+++ Supplied passage

Your school may have its own template for unit plans.

People and society make many decisions relating to food without considering the ethical aspects of the decision. This unit looks at the ethics of a food-related decision. In doing this analysis, students will use essential critical thinking tools that can be used now and in the future.

Depending on the context of the ethical dilemma, this unit links to the level 8 NZC achievement objectives C2, D1, D2, D3, and D4. 

The unit is based on the underlying curriculum concepts of the sociological perspective, attitudes and values, health promotion, and well-being.

Possible assessment

The following achievement standards could be used to assess this unit:

  • AS91468 Home economics 3.3: Analyse a food related ethical dilemma for New Zealand society
  • AS91469 Home economics 3.4: Investigate the influence of multinational food corporations on eating patterns in New Zealand
  • AS91470 Home economics 3.5: Evaluate conflicting nutritional information relevant to well-being in New Zealand society

Learning activities

It is important to have an engaging activity to generate interest in the learning to come. Video clips (for example, from YouTube) can provide a springboard.

Repeat some of the steps in the action competence cycle (using a different context), such as using the thinking tools to reinforce the learning.

Unit plan: Who cares?

Learning intention 1 | 2 | 3 | 4 | 5 | 6 | 7

Learning intention 1

Students will decipher the language in this unit of learning.

Questions to unpack learning intentions

Define some of the key terms:

  • ethics
  • dilemma
  • stakeholders
  • attitudes
  • values
  • beliefs
  • analyse
  • evaluate
  • social justice.

What are the different ways in which ethics can be viewed?

Define an ethical dilemma.

Possible learning activities

Recap students’ knowledge on the determinants of health from previous learning by using interactive activities such as a jigsaw activity or home and expert groups. 

Think, pair, share, and compare.

Matching.

Literacy activity for deeper learning of the concept of “ethics”.

Expert jigsaw.

True/false statement – what type of ethics does it best fit?

Possible lesson allocation

Four lessons.

Learning intention 2

Students will analyse the ethical thinking tools.

Questions to unpack learning intentions

How can the different question frames on the Biotechnology Learning Hub be used to create a deeper understanding of an ethical dilemma?

Possible learning activities

Examine an ethical dilemma using a range of ethical thinking tools. Use graphic organisers and the online biotechnology learning tool.

Possible lesson allocation

Three to five lessons.

Learning intention 3

Students will apply the ethical thinking tools to a chosen context.

++++++

» Required tasks
**A.** In the food ethics unit plan, how many lessons are allocated to learning intention 1?
**B.** Carry on writing the food ethics unit plan, picking up after its final line.

+++ Dataset content

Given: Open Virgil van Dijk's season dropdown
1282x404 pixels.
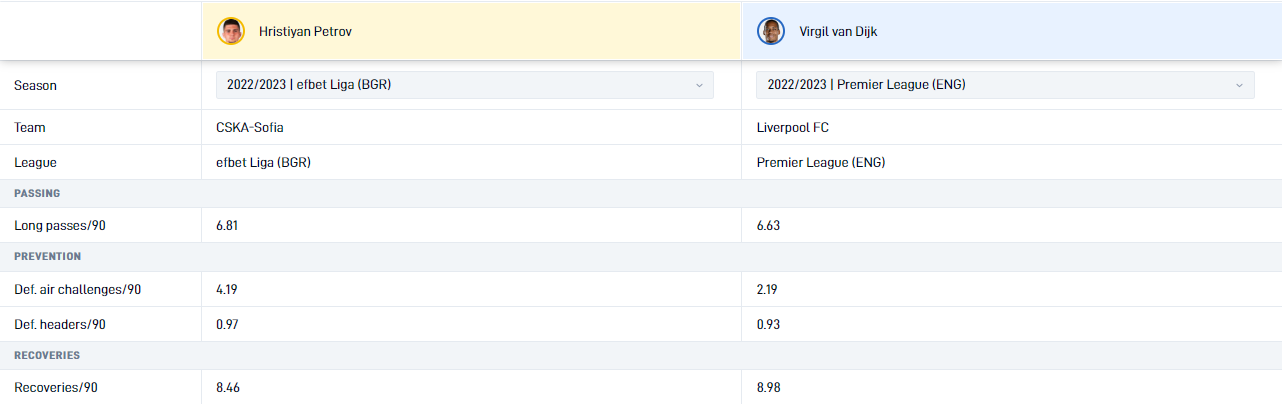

++++++

» Answers to each task
**A.** Four lessons.

**B.**
Questions to unpack learning intentions

What do you know about this situation?

How have you come to know this?

Which tools will be the best set for this dilemma?

Apply the tools to analyse the ethical dilemma.

Possible lesson allocation

Five lessons.

Learning intention 4

Students will examine the evidence of the viewpoints of stakeholders involved in the chosen dilemma.

Questions to unpack learning intentions

What are the opposing viewpoints for and against this ethical dilemma?

What evidence is there to support these views?

Possible lesson allocation

Four to five lessons.

Learning intention 5

Students will analyse the attitudes and values that underpin their viewpoints.

Questions to unpack learning intentions

What beliefs and values do the stakeholders have?

Where do these beliefs and values come from?

Why do the stakeholders hold these views?

Possible lesson allocation

Three lessons.

Learning intention 6

Students will relate the ethical dilemma to health promotion models (if it applies).

Questions to unpack learning intentions

What features of health promotion is this proposal closest to?

How do you know?

Possible learning activities

How has the proposal been implemented? What considerations did they have to take into account to get to this point?

What form of health promotion is being used? What are the health promotion features that support your answer?

Possible lesson allocation

Two to three lessons.

Learning intention 7

Students will make predictions of the possible outcomes of both sides of the dilemma.

Questions to unpack learning intentions

What would be the impact on well-being for individuals and society if New Zealand:

  • supported the issue?
  • opposed the issue?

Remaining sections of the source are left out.